#### VORLIEGENDER TEXT

........

Ellen Jacobi: Frau Schick räumt auf

  • Autor


    1960 am Niederrhein geboren; Studium der Literatur und Anglistik; als
    Reiseleiterin und Lehrerin in England tätig; Redakteurin für
    Tageszeitungen sowie Magazine in Deutschland




    Inhalt




    Eigentlich hat Frau Schick gehofft, auf dem Jakobsweg in Ruhe zu sich
    selbst zu finden. Doch mit Ruhe ist es nicht weit her: Ihr Chauffeur
    Herberger lässt sie nicht aus den Augen, und die Mitwanderer gehen ihr
    gehörig auf die Nerven. Der liebeskranken Nelly nimmt sich die rüstige
    Witwe dennoch gerne an. Energisch sorgt sie im Leben ihres Schützlings
    für Ordnung. Doch auch in Frau Schicks Leben gäbe es einiges aufzuräumen
    ...
    Meine Meinung




    Frau Schick beschließt, den Jakobsweg zu gehen. Natürlich kann sie das
    in ihrem doch schon fortgeschrittenen Alter nicht mehr vollständigen
    tun, also bucht sie eine Reise mit Reiseführer, um zumindest Strecken
    des Wegs zu absolvieren. Begleitet wird sie dabei von ihrem Chauffeur
    Herberger, den sie jedoch lieber Wohlfahrt nennt, nach seinem Vornamen,
    was für sie schöner klingt. Außerdem ist da die Reisegruppe, angefangen
    mit Bettina, einer Krankenschwester, sowie zwei Ehepaaren und natürlich
    der Reiseleiter, der aussieht wie Jesus. Als Frau Schick dann noch Nelly
    einsammelt, die eigentlich einen wundervollen Typen angeln wollte und
    sich plötzlich mitten im Nirgendwo alleine ohne Koffer, dafür mit einem
    paar traumhaften sowie unpraktischen Pumps und einem verdreckten Kostüm
    vorfindet, ist das Chaos vorprogrammiert.




    Frau Schick ist in vielen Dingen eine typische Preußin, oft hat sie mich
    an meine vielen Großtanten erinnert in ihrer Handlungsweise.
    Tatsächlich sind viele meiner Tanten tatsächlich nach außen hin ein
    bisschen bissig und wirken hart, haben aber einen unglaublich weichen
    Kern. Es gibt noch mehr, aber das werde ich jetzt nicht alles aufzählen
    ;) Ich mag Frau Schick. Sie hatte kein leichtes Leben, hat sich aber
    dennoch durchgebissen und schon während ihrer Flucht Großartiges
    geleistet. Und ihr Faible für Schlitzohren fand ich absolut zauberhaft.
    Frau Schick ist ein echtes Original, mit sehr interessanten Ansichten
    und schrägen Ideen. Ihr ruppiger Charakter tut das Übrige und ich war
    hin und weg.

........

#### SCHRIFTLICHE AUFGABE 1
Gib die Einträge von der Zeile mit „PowerHouse 95 (84, 486)“ bis einschließlich der letzten Zeile der Einträge unverändert wieder, die Bilder aber nicht.
#### SCHRIFTLICHE AUFGABE 2
Führe die Buchbesprechung zu „Frau Schick räumt auf“ nach ihrem letzten Satz weiter.

Gespeicherte Einträge:
........

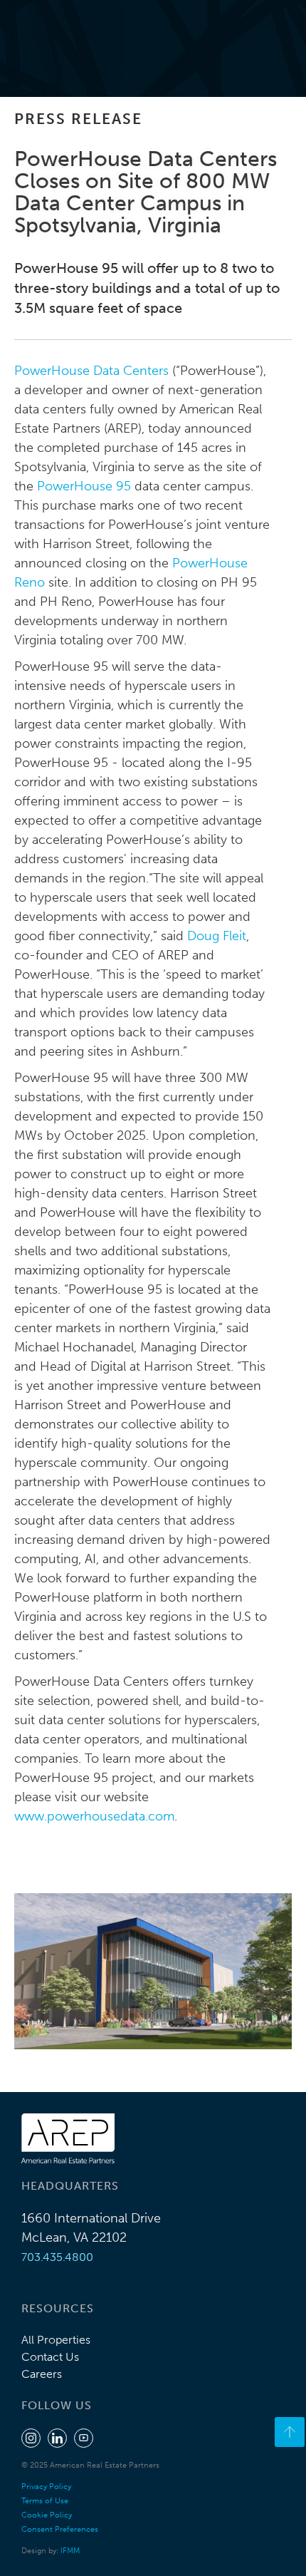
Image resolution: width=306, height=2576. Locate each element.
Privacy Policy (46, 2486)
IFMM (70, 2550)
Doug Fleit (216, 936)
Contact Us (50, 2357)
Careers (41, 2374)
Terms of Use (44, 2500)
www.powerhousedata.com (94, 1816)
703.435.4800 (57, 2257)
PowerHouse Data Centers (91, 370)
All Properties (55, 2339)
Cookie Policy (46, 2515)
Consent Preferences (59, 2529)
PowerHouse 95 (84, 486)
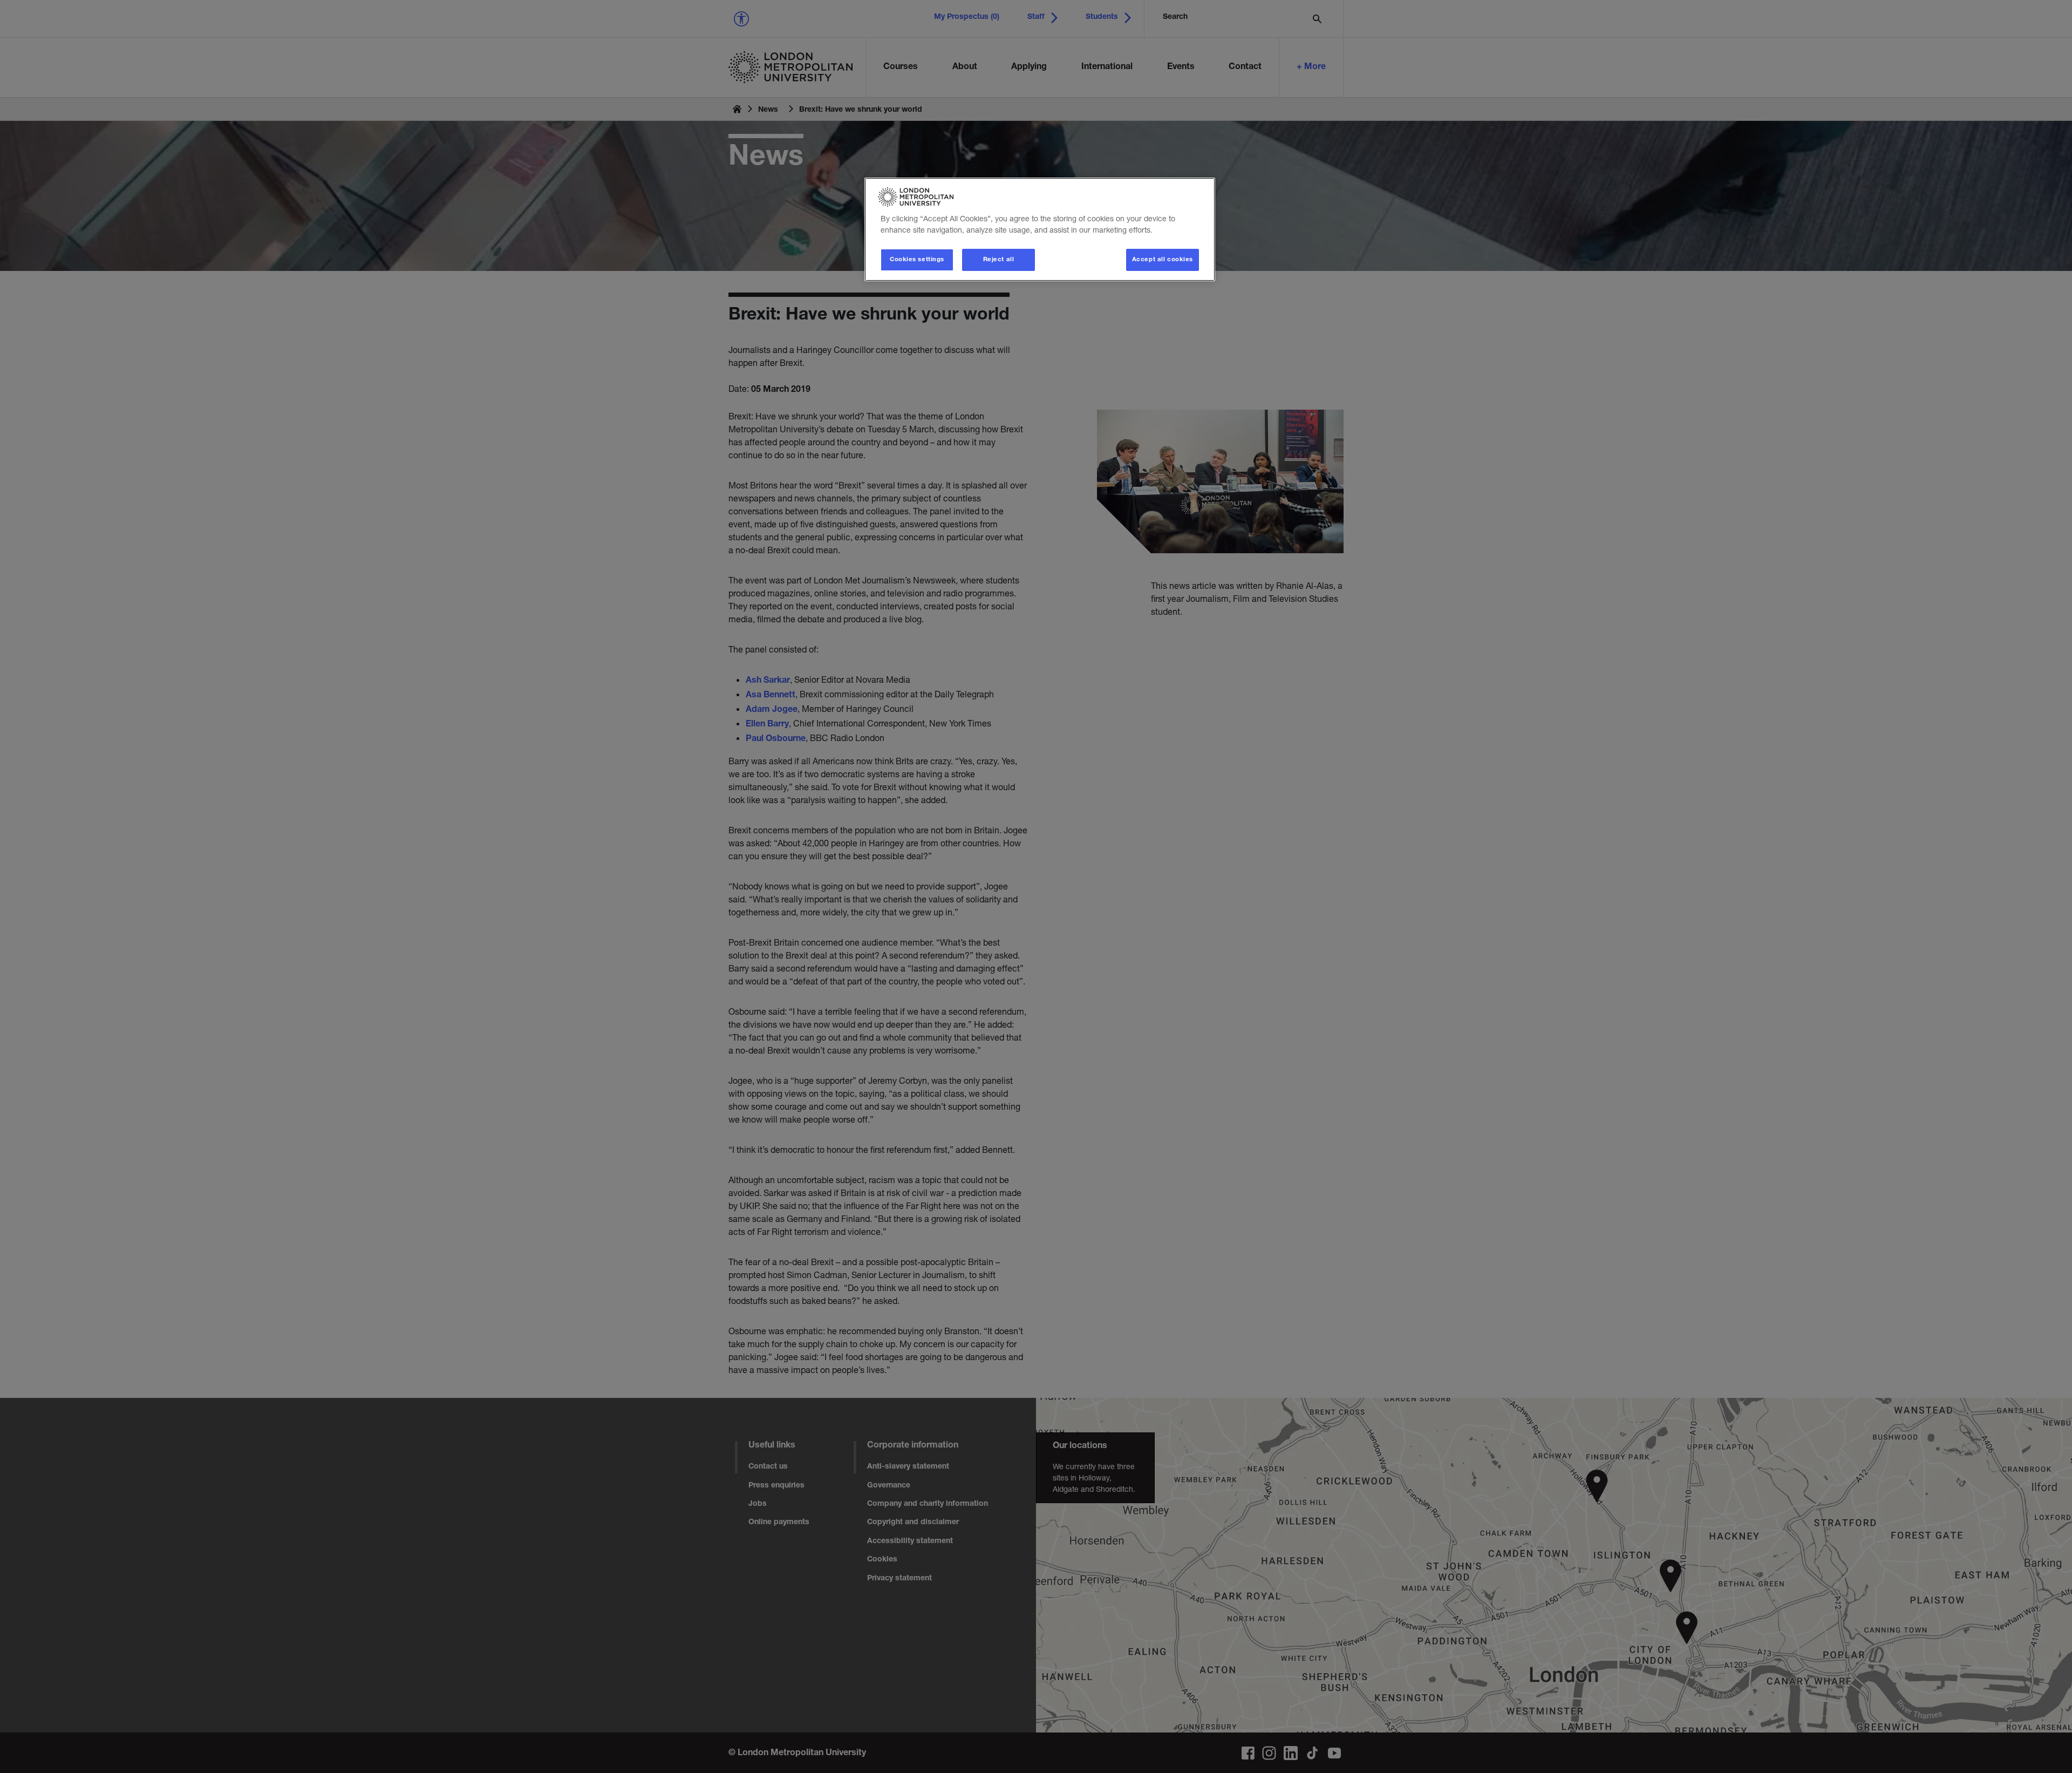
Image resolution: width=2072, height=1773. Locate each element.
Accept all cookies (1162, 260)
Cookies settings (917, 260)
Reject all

........

#### SCHRIFTLICHE ANTWORT 1
PowerHouse 95 (84, 486)
Image resolution: width=2072, height=1773. Locate each element.
Accept all cookies (1162, 260)
Cookies settings (917, 260)
Reject all

#### SCHRIFTLICHE ANTWORT 2
    Auch Herberger... oder soll ich eher Wohlfahrt sagen? Auch er ist ein
    spannender Charakter, seine kleinen Streitereien mit Frau Schick, ob es
    nun wegen des Laufens oder auch wegen Nelly ist, sorgen immer wieder für
    die amüsantesten Momente. Ganz besonders toll wurde es immer dann, wenn
    er klein beigeben musste und durch einen von Frau Schicks Tricks
    reingelegt wurde. Die Tatsache, wie er Frau Schick immer mehr mag und
    sie mehr und mehr schätzt, fand ich einfach rührend. Sie schlich sich in
    sein Herz, das wirkte sehr authentisch. Doch zugleich hat Herberger
    auch ein kleines Geheimnis, das sich vergrößert, als die beiden auf Frau
    Schicks Reisegruppe treffen.


    Und dann ist da noch Nelly: ein Unglücksrabe, wie er im Buche steht. Der
    erste Mann war selbstsüchtig und sie kam nicht drüber weg. Jetzt hat
    sie Javier kennen gelernt, Spanier, Sohn eines Weingutbesitzers und
    verdammt gut aussehend. Doch auch das endet erst in einem kleinen und
    dann in einem großen Drama. Mal abgesehen davon, dass sie dauernd ihre
    beste Freundin im Kopf hört und ihre Tochter sich langsam abnabelt und
    lieber zu ihrem Papa möchte. Da tut es ihr ganz gut, dass Frau Schick
    sich ihrer annimmt und sie für das Übersetzen von Bibelpassagen aus dem
    Spanischen bezahlt.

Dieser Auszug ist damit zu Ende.